(Saved entries)

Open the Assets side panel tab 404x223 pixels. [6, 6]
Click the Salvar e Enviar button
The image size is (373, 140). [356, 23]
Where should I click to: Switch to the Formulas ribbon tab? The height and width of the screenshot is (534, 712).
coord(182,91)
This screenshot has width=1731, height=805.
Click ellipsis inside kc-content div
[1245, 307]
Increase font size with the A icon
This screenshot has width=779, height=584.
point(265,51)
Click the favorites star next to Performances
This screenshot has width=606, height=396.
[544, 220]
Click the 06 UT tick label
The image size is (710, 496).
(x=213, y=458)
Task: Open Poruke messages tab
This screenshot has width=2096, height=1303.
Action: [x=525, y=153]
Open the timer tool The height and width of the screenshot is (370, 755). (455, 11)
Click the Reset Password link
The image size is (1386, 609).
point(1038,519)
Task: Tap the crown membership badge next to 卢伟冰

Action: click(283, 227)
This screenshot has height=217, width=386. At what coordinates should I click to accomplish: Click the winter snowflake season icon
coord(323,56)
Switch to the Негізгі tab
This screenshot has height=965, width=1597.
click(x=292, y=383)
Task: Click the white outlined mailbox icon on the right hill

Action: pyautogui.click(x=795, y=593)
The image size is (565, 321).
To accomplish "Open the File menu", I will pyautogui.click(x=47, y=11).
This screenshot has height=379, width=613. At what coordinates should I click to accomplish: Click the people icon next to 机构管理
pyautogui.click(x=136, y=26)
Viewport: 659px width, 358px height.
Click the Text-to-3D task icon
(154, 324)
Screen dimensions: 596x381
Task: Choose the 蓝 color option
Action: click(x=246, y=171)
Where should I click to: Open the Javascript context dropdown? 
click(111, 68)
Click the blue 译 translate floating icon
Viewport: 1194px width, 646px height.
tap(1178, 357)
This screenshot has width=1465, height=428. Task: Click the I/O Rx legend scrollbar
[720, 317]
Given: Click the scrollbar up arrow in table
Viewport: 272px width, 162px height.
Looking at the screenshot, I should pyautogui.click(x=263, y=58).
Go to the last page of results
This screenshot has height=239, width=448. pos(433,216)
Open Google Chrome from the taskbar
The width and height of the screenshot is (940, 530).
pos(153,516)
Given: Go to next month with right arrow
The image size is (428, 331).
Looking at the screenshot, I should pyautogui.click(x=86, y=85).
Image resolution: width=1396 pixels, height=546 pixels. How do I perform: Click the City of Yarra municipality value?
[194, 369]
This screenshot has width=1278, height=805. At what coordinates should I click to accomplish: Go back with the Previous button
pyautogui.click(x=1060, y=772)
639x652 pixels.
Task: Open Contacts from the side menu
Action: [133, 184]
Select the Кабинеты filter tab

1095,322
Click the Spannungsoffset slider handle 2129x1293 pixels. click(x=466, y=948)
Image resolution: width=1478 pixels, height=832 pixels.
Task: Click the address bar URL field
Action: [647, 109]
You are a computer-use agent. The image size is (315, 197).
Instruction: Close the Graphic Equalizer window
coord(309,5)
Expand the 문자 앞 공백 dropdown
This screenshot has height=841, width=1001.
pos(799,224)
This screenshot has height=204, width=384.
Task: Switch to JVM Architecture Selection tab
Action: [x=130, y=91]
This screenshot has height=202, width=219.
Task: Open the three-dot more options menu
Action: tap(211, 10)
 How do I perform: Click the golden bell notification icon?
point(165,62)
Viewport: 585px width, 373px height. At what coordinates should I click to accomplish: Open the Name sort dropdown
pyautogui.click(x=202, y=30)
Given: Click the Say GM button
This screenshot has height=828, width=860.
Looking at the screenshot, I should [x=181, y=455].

(Challenge): Repeat the lines starting at the one containing "Task: Open Poruke messages tab" and ending at the one containing "point(1038,519)", substituting "Forgot Password" for "Reset Password" and leaving everything else as it is.

(Task output):
Task: Open Poruke messages tab
This screenshot has width=2096, height=1303.
Action: [x=525, y=153]
Open the timer tool The height and width of the screenshot is (370, 755). (455, 11)
Click the Forgot Password link
The image size is (1386, 609).
point(1038,519)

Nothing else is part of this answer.